L'Amor che move il Sole e l'altre stelle?
“È cortisolo, ossitocina, dopamina. È un trucco, un inganno. Come il credere in Dio.”

 


Noah Hawley (scrivendo la sceneggiatura con i semi-esordienti Bryan C. Brown ed Elliott DiGuiseppi) si ostina ad indagare il recente passato (non) appena trascorso [in questo caso siamo a metà anni zero, lo stesso periodo storico in cui si svolge la prima stagione di “Fargo. E, a tal proposito, al contrario che nel film dei Coen e nella serie tv da esso gemmante, qui un cartello recante scritto “tratto da una storia vera” (Lucy Cola (Natalie Portman) = Lisa Nowak & Mark Goodwin (Jon Hamm) = William Oefelein) sarebbe stato veritiero: e perciò inutile…], e lo fa innestando germogli ancora ben verdi della classicità degli epigoni pseudopodici del Free Cinema (penso al molto bello, travagliato e sottovalutato “Blue Sky”, film-testamento involontario di Tony Richardson) nel tronco ramificato e attorcigliato a doppia elica su sé stesso del massimalismo postmoderno.

 


“Non riesco a persuadermi del fatto che un Dio buono e onnipotente abbia potuto e voluto creare con espressa intenzione gl'icneumonidi facendo deliberatamente in modo ch'essi si nutrissero del corpo di bruchi ancora vivi.” - Charles Darwin

 


A parte le versioni ante litteram di Samantha Cristoforetti e una via di mezzo fra Paolo Nespoli e Luca Parmitano, chiudono il gran cast Dan Stevens (“Legion”), Ellen Burstyn, Zazie Beetz, Pearl Amanda Dickson, Jeffrey Donovan, Colman Domingo, Nick Offerman (“Parks and Recreation”, “Devs”), Tig Notaro (“One Mississippi”).
Comparto tecnico-artistico appartenente alla crew di Hawley: fotografia (che spazia dall’1.33:1 al 2.39:1 passando per l’1.85:1) di Polly Morgan, montaggio di Regis Kimble e musiche del grande Jeff Russo (che, feat. Lisa Hannigan, licenzia una propria versione della lennon-mccartyana semi-title track utilizzata durante un climax in PoV su carrello).
Produce Reese Witherspoon: flop colossale per un bel film incapito (si consideri a tal proposito il coevo “Vox Lux” di Brady Corbet, altro esempio di cinema postmoderno-massimalista, mentre soltanto parzialmente si potrebbe proporre un paragone con "Proxima" di Alice Winocour), onore al merito.

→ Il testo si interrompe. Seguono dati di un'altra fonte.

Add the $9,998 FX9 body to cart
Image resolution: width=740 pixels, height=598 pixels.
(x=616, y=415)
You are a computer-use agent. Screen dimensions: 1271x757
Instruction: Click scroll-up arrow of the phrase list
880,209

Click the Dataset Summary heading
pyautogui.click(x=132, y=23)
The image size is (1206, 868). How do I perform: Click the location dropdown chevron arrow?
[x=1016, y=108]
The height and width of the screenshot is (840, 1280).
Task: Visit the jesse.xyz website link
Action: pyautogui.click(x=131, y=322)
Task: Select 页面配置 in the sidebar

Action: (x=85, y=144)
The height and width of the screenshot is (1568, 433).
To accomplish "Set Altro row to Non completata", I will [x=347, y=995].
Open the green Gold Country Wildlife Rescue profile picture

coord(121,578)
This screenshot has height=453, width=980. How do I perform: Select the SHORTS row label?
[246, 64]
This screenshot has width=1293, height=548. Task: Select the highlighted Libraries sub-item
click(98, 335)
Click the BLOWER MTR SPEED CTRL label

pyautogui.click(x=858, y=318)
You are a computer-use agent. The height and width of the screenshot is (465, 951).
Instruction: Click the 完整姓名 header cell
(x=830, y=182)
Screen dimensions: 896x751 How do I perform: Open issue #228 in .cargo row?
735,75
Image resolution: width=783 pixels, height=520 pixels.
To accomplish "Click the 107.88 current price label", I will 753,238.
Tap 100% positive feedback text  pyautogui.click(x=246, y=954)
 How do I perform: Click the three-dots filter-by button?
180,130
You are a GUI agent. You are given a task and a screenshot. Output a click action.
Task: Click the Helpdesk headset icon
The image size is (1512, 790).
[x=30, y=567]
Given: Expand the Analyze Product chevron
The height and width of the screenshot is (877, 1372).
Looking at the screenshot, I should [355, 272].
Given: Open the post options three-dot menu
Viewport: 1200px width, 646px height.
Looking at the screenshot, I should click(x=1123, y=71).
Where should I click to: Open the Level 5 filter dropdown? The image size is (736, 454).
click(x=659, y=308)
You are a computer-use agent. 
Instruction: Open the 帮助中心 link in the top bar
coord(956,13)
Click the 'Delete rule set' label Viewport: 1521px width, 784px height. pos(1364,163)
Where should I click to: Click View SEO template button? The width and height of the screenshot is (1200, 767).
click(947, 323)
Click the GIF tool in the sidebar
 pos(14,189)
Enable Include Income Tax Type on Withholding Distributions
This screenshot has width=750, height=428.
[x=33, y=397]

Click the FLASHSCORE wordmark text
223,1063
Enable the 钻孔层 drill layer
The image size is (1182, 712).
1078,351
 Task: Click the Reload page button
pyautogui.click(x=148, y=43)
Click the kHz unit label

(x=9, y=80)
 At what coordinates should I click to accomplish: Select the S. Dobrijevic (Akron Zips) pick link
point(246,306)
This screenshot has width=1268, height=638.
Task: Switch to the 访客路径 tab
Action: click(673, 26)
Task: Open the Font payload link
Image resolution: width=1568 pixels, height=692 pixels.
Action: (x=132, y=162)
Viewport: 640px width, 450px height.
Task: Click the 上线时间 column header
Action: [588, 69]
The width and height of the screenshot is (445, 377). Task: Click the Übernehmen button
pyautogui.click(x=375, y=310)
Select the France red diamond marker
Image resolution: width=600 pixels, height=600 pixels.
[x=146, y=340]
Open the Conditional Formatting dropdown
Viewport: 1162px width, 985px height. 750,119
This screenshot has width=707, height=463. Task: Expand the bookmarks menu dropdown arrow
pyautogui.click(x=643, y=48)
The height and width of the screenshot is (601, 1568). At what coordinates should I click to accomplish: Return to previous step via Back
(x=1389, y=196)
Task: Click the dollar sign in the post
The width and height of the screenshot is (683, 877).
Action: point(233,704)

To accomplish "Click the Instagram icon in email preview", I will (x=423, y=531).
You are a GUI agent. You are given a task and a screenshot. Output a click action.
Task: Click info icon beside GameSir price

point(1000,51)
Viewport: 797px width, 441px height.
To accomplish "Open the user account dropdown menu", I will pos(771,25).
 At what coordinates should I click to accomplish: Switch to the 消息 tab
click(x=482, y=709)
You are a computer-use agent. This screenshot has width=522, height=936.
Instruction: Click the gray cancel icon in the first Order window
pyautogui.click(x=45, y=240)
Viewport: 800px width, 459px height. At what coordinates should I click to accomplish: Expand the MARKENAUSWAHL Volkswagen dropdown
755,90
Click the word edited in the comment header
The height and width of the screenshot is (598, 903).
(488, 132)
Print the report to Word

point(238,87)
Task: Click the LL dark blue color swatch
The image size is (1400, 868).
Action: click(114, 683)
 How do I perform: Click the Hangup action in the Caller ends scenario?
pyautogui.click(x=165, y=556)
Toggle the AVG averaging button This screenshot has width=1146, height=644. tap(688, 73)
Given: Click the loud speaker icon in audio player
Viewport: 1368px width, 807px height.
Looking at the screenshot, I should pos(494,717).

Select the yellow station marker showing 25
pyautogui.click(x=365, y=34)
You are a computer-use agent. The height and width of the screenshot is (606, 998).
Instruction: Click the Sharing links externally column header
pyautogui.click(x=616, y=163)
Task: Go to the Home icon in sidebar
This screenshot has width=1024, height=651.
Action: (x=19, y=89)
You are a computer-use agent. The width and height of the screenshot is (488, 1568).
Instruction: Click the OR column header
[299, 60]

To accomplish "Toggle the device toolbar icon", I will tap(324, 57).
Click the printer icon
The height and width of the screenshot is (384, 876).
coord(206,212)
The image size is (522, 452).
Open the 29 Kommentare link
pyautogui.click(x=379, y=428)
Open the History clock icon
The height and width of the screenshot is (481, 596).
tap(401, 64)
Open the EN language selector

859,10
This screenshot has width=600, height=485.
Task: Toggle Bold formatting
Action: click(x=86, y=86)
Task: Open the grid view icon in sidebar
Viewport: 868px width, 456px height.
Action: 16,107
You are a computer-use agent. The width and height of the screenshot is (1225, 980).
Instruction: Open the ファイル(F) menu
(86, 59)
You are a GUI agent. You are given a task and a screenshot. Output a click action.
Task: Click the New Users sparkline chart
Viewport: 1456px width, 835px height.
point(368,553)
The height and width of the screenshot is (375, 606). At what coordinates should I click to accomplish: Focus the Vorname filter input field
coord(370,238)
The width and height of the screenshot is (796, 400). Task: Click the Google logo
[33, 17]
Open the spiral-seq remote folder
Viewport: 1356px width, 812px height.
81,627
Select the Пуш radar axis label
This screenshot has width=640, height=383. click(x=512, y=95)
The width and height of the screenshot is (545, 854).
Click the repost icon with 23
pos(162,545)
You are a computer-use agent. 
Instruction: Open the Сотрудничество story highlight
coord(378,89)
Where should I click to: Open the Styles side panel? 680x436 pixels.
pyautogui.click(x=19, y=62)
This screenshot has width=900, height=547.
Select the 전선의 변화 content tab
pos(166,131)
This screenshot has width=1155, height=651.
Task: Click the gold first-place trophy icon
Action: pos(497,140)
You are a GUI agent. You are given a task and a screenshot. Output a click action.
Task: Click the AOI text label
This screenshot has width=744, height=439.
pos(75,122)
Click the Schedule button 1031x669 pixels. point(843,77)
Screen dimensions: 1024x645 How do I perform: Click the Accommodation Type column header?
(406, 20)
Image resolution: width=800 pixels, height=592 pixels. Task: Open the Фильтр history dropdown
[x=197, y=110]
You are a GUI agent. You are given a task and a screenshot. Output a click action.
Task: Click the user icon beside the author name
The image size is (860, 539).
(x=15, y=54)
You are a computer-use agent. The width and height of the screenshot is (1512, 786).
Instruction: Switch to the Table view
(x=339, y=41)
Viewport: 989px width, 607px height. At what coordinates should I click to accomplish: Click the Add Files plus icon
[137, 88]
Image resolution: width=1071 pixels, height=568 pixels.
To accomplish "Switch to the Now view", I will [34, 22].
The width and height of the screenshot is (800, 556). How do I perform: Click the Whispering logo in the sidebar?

Bruttino l'utilizzo e l'inserimento "poetico" e "significante" di alcuni degli effetti speciali "lepidottereschi" (il "nostos" pre-finale, non la schiusa degli imenotteri parassiti).

 

 

Esistenza cosciente: istruzioni per l'uso e tentativo di definizione: guardare in loop il disastro del Challenger per farsi forza in vista della prossima missione.

"Lucy in the Sky" piuttosto ch'essere un post-"Gravity" (o un side-reboot in tempo di "pace" di "the Hurt Locker") ne costituisce il contrappeso, per l'appunto, gravitico: le due opere, insieme, vanno a creare nel sistema sociale umano un punto di Lagrange dove si ritrova ad orbitare, tanto stabile e stazionaria quanto sempre in bilico ed oscillante, la viva e vitale presenza dell'esperienza umana messa di fronte (l'estroflessione dell'inner space) a sé stessa.